The design of the ETL logging will vary from one organization to another, and might even differ from one project to another within the same company. Considering all of the variables – what level of logging is required, who will be using it, and how long it should be kept – will help shape the design of your ETL logging architecture.
Hi Tim
Good post. To expand on the technical details of logging, particularly when it comes to error capture, I have created a small error logging SSIS framework which you may find interesting. The details are as per the links below:
1. http://bicortex.com/how-to-create-a-simple-etlstored-procedure-error-capturing-database-schema-model-sql-code-and-implementation-part-1/
2. http://bicortex.com/how-to-create-a-simple-etlstored-procedure-error-capturing-database-schema-model-sql-code-and-implementation-part-2/
Cheers,
Martin
Also, would be interesting to get your opinion on the following:
http://multithreaded.stitchfix.com/blog/2016/03/16/engineers-shouldnt-write-etl/
Cheers,
Martin
Thanks Tim – too many data warehouses skip this critical component to their own peril. It should be considered foundational. Continuing with your plumbing metaphor – if you’re not using good logging I’d argue that your plumbing is very likely leaching lead into the water.

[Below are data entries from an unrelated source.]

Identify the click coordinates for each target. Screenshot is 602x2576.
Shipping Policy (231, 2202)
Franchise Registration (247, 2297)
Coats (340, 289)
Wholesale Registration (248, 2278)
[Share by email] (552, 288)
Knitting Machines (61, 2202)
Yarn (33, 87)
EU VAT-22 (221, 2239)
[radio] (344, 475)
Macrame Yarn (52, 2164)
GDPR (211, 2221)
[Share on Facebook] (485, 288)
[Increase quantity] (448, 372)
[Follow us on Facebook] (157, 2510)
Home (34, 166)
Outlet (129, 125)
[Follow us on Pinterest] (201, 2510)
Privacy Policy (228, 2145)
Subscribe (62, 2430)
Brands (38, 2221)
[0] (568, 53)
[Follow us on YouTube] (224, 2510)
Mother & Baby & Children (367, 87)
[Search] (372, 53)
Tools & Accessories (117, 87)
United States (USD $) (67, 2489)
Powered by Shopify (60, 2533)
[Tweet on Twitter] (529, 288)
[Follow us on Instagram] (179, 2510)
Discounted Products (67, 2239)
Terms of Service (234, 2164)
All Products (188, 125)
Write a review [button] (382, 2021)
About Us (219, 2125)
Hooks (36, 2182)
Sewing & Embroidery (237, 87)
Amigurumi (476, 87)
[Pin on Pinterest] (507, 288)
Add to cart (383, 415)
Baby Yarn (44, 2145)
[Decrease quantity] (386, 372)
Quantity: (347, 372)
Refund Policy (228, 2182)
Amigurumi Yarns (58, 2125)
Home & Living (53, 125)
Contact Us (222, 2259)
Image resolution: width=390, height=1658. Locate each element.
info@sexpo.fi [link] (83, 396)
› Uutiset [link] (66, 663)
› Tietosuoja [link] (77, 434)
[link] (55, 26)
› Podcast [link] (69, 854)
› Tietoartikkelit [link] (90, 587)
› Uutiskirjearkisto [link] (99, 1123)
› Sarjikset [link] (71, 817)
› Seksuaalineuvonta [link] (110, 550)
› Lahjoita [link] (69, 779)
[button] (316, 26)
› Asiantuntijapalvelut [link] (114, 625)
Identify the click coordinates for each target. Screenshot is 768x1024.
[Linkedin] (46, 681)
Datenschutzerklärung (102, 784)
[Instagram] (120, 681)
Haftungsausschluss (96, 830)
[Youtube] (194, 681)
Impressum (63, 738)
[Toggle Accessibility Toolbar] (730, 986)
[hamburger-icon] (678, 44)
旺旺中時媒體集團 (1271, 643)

In addition to custom logging I also HIGHLY value BiXpress as it records and gives visibility into real and historical insight that you cannot do on your own. Its not a replacement for custom logging but is an incredible enhancement.
BiXpress has saved my bacon too many times to count due to its increased visibility into local variable and parameter values – it is not until you’ve had visibility into these that real realize how blind you’re flying without it. I watch in real time variable values showing me date ranges, counts, etc as they run. Once you’ve done that there’s no going back. There are caveats to using it but it adds SO much value I can’t imagine not having it. The caveat is – there are costs that you have to accept. Here’s a list…you have to apply it into your packages then make sure you uninstall during debugging/maintenance then re-apply it again when done or it will cause some nasty annoyances (such as hanging your package). Makes sense since it install events that look for component names and if they’re not there it hangs waiting for them. Another is if you want to upgrade to a new version you should regression test your entire system. And yet another is it “may” be problematic with BIML (but I’m not yet using BIML). It also includes a very good html notification component so you don’t have to custom code error handling or text/email notification. I would even go so far as to state that using BiXpress should be a best practice for any serious SSIS development.
Tim, fantastic post – this is a great reference for implementing a logging approach.
Gary, I really appreciate the comments on BI xPress (but I’m biased, I run the software arm at Pragmatic Works). On your list of costs associated with it – have you opened a case with Support (support@pragmaticworks.com) on the “hanging” issue?
On the BIML front – it should work fine with that – generate your packages with BIML, then apply the audit framework to them.
Great to hear that it’s been valuable to you – we love hearing that.
Although the SSIS Catalog has matured to the point where building views off it can be effective, I still like The Kimball Group’s strategy from the toolkit books and hook them into The Kimball Group’s Architecture for data quality (when necessary). We should be able to reference our totals and a breakdown of those totals for each ETL branch within a data flow task at the snap of a finger–especially these days where so many projects are undersourced.